Chaque fois que vous entrez dans votre condo, une désagréable odeur de tabac vous prend au nez. Pourtant, vous n'êtes pas fumeur, mais votre voisin d'en bas, lui, peut griller plusieurs cigarettes quotidiennement. Rien ne vous oblige toutefois à supporter cette situation.

La meilleure façon d'agir dans des cas comme celui-là, c'est d'y aller par étapes et avec tact. C'est du moins ce que conseille François Damphousse, directeur du bureau du Québec de l'Association pour les droits des non-fumeurs. Avant de se lancer dans une bataille juridique, il vaut mieux aller cogner à la porte de son voisin, lui expliquer que l'odeur de sa cigarette est incommodante et tenter de voir avec lui s'il y a moyen de trouver une solution. Peut-il aller fumer sur son balcon, par exemple?

Si vous frappez un mur et que l'autre copropriétaire refuse de collaborer, il faut alors en discuter avec le syndicat de copropriété de votre immeuble. Un sondage pour connaître l'opinion des membres à propos de la fumée secondaire et pour savoir s'ils sont eux-mêmes incommodés permettra de déterminer un plan d'action pour la suite des choses.

Les copropriétaires peuvent ensuite convoquer une réunion et procéder à un vote pour savoir si une majorité d'entre eux accepte de modifier l'acte de copropriété pour ajouter un règlement interdisant aux gens de fumer à l'intérieur de leur unité, explique Me Karine Fournier.

Si on accepte de faire cette modification, il ne reste qu'à l'ajouter à l'acte. Le syndicat n'est pas tenu de passer devant un notaire pour le faire, précise Me Fournier. Dans le cas où les propriétaires fumeurs ne respectent pas les nouvelles règles en vigueur, ils sont passibles d'amende et peuvent même recevoir une mise en demeure.
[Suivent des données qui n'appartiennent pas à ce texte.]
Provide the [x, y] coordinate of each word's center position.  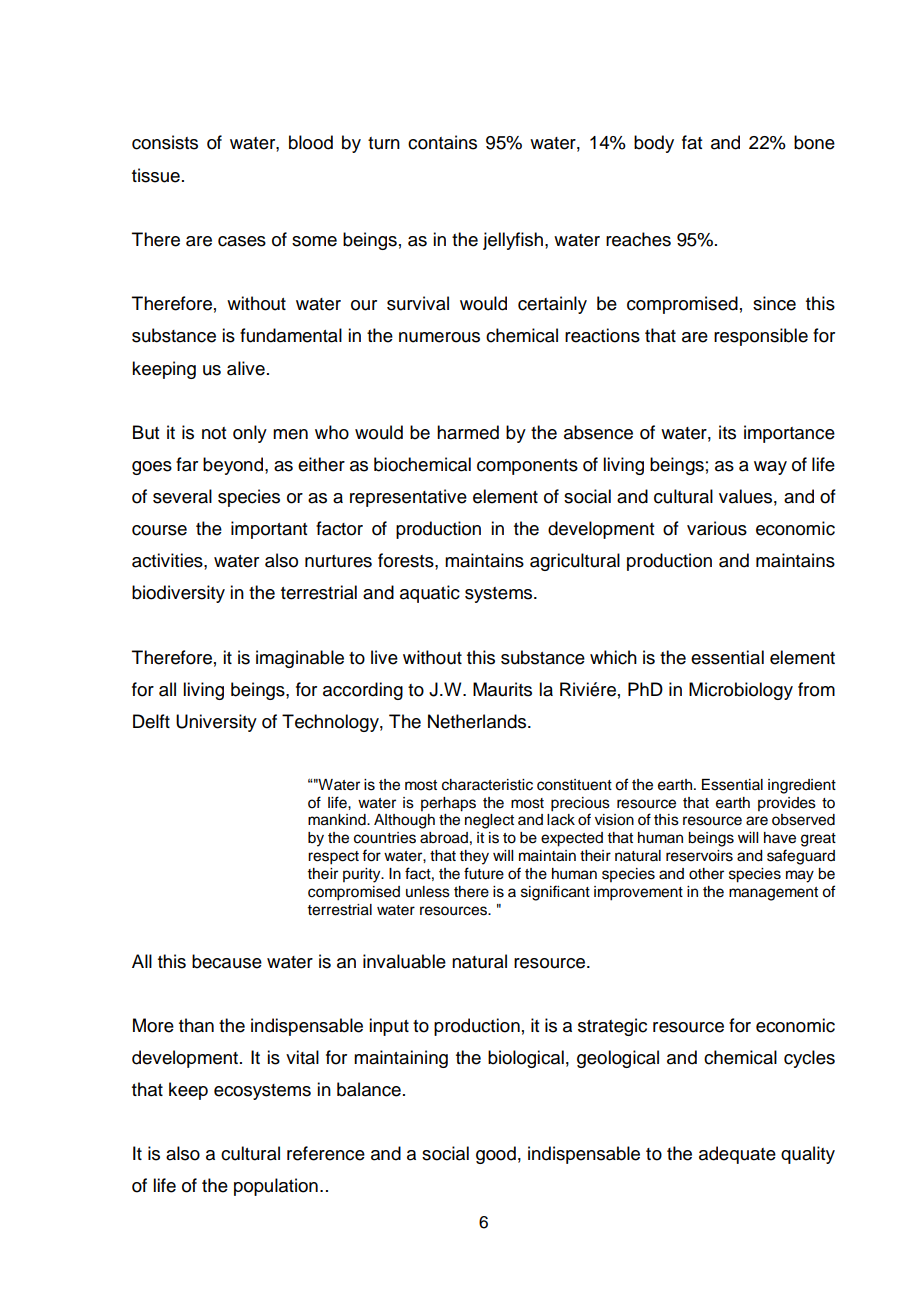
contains [442, 142]
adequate [737, 1155]
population [276, 1187]
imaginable [300, 659]
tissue [156, 175]
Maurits [502, 689]
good [496, 1155]
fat [692, 142]
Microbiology [741, 691]
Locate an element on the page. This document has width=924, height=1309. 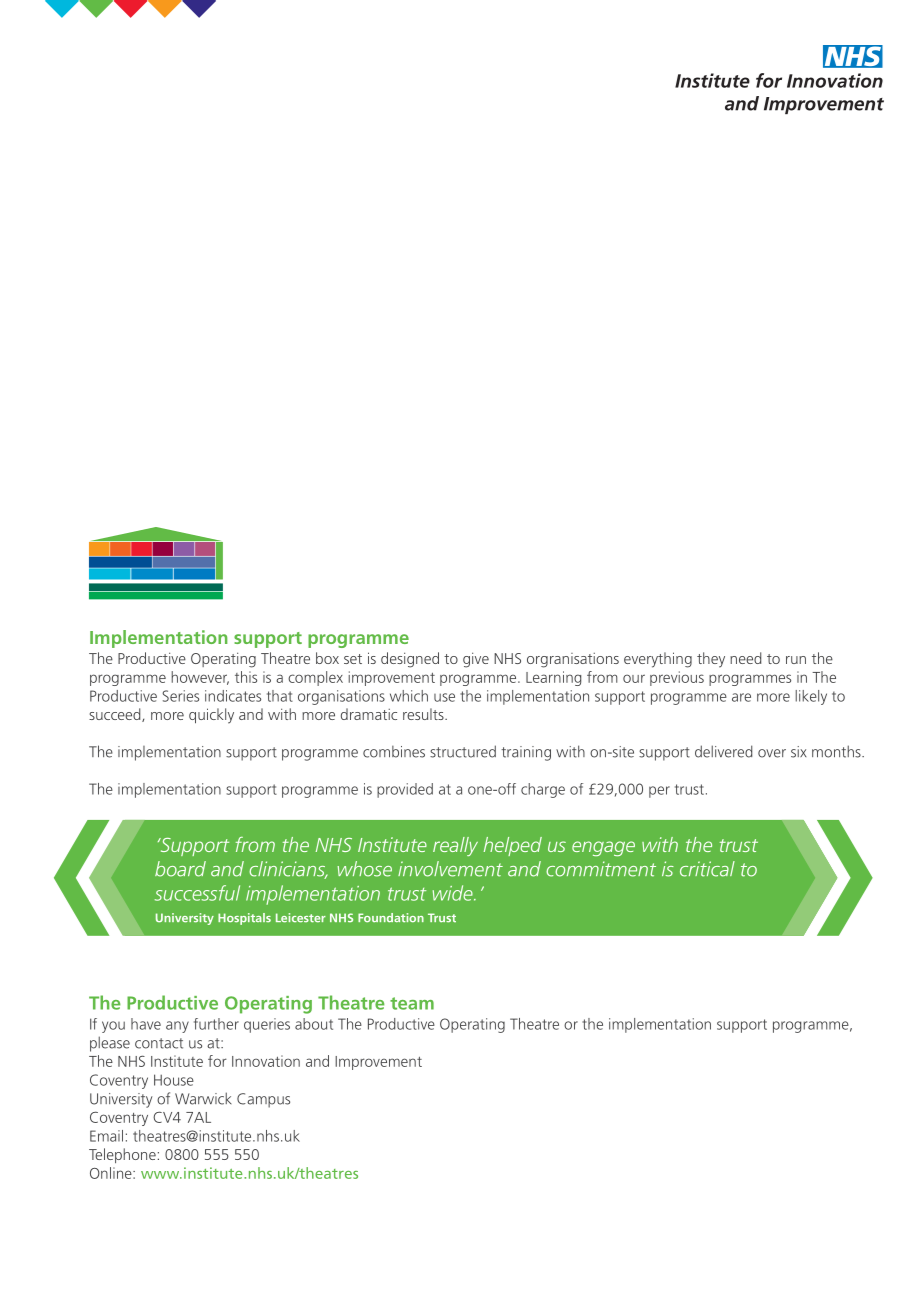
critical is located at coordinates (707, 869).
Mais il se peut que le changement ne puisse être adopté si le copropriétaire fumeur concerné appose son veto, souligne Yves Joli-Coeur, avocat émérite et secrétaire général du Regroupement des gestionnaires et copropriétaires du Québec (RGCQ). «Il a 60 jours pour contester une décision d'assemblée», mentionne-t-il.

Dans d'autres cas, il arrive que les membres du syndicat refusent de changer le règlement. Résultat: les copropriétaires lésés continuent de vivre avec l'odeur du tabac chez eux. Que faire dans ces cas-là? «Si le règlement ne passe pas, explique l'avocate, on se tourne vers la Cour supérieure et on demande une injonction interdisant de fumer à l'intérieur de l'unité concernée. Pour convaincre le juge, il faut démontrer qu'il y a eu infiltration et qu'on en est incommodé, ajoute-t-elle. On doit aussi démontrer qu'on a essayé de bonne foi de régler le problème.»

Si les fumeurs brandissent généralement l'argument selon lequels ils ont le droit de faire ce que bon leur semble chez eux, Me Fournier répond que, selon elle, la santé publique prime le droit à la vie privée.

Si vous êtes locataire, adressez-vous à votre propriétaire. Une clause interdisant de fumer à l'intérieur de l'appartement peut être ajoutée au bail.

Que faire en attendant?

Trouver une solution à l'infiltration de tabac avec vos voisins ne se fera pas du jour au lendemain. D'ici là, existe-t-il des moyens de diminuer l'odeur?

«Dès qu'il y a une odeur, ça veut dire que tu es contaminé», tient d'abord à préciser François Damphousse.

«Le pire problème, c'est la piètre qualité de construction», ajoute-t-il. Souvent, l'air passe par les trous près des systèmes de tuyauterie. Pour diminuer l'odeur, le mieux est d'abord de colmater ces espaces-là et de demander à son voisin fumeur de faire de même. «C'est utopique de croire qu'un condo est hermétique», souligne toutefois M. Damphousse.

Ouvrir la fenêtre, faire fonctionner la hotte de la cuisinière ou encore le ventilateur de la salle de bains, des solutions efficaces? Absolument pas, assure le Dr Fernand Turcotte, professeur émérite en santé publique de l'Université Laval. «Les constructions actuelles font en sorte qu'il se crée des microcheminées, illustre-t-il. Les appartements partagent tous la même atmosphère.»

En faisant de l'aération, il est possible de réduire l'odeur, mais la contamination est la même, insiste-t-il. «C'est un peu comme si on avait un coin pipi dans une piscine.»

«Quand on sait que nous sommes exposés à des cancérogènes, conclut le Dr Turcotte, il faut réduire l'exposition à zéro.» La seule façon d'y arriver, c'est d'interdire la cigarette partout à l'intérieur de l'immeuble, même entre les murs des propriétaires fumeurs.